Although the kidnapping case against Scottie Sanders is eventually proven to be false, the damage has been done. The young man is humiliated, and decides to leave school after his graduation party. On the way home, he decides to pull a gun on a traffic light and demands to know where his money is. After a brief struggle, Sanders shoots and kills the light, and flees the scene. He is later found guilty of murder and sentenced to 25 years to life in prison. The police inform the media that the case, which had been deemed ‘unsolvable’, has now been officially closed. The producers of the film decided to leave the audience with a sense of hope that justice would prevail.
This is not the case, however, because not all of the traffic lights in New York are equipped with a photo-electric cell that detects whether or not a car is approaching. The absence of this cell in the aforementioned intersection leads to another, much larger police investigation being launched, and ultimately, results in the birth of another film: Denial. In Denial, Sanders’ story takes a very different turn, as he finds himself at the centre of a conspiracy involving a powerful figure from the Democratic party, and a group of wealthy investors who want to take over his company. Sanders is framed, and has to fight for his life.
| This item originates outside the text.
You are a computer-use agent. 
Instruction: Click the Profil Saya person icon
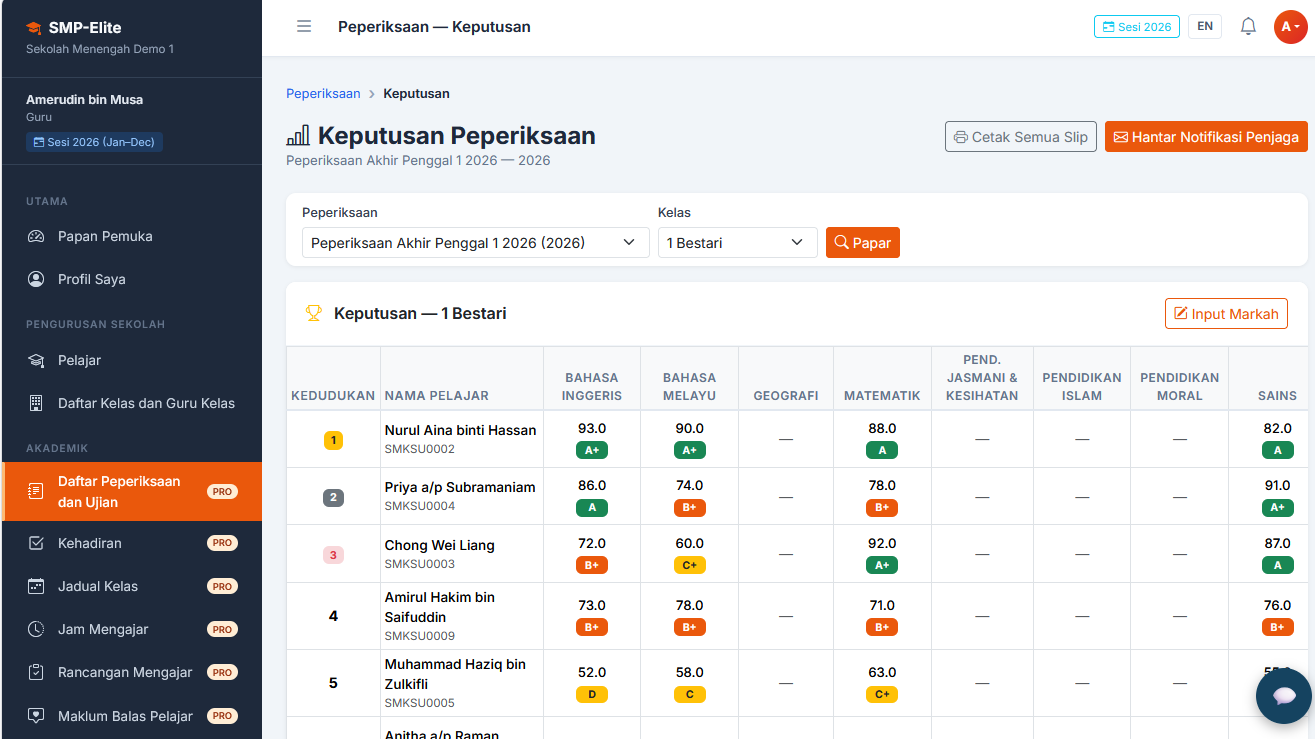[x=36, y=280]
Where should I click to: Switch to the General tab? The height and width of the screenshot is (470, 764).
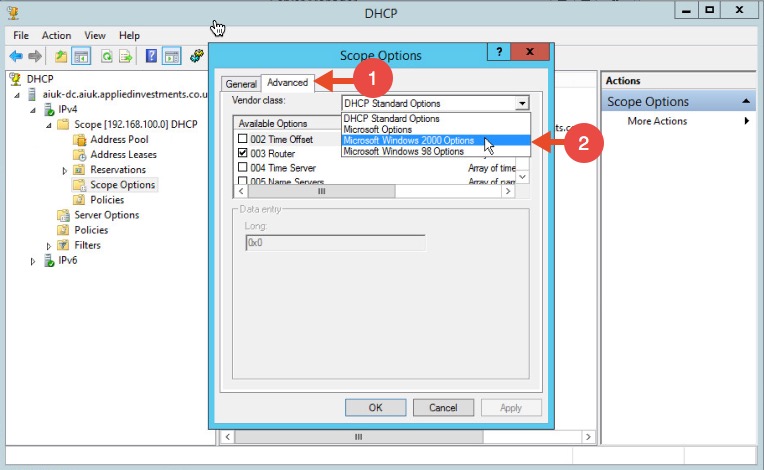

In The Rise of Pattinson, the question is never really whether or not the protagonists will be found guilty; it’s whether or not they’ll be able to prove their innocence. The film is at its most fascinating when it comes to exploring the justice system and the many procedural errors that can occur in an investigation.
There are so many aspects to this story, but most importantly, it raises questions about the nature of justice and the American legal system. After all, if the police and the courts are not doing their job properly, then who is?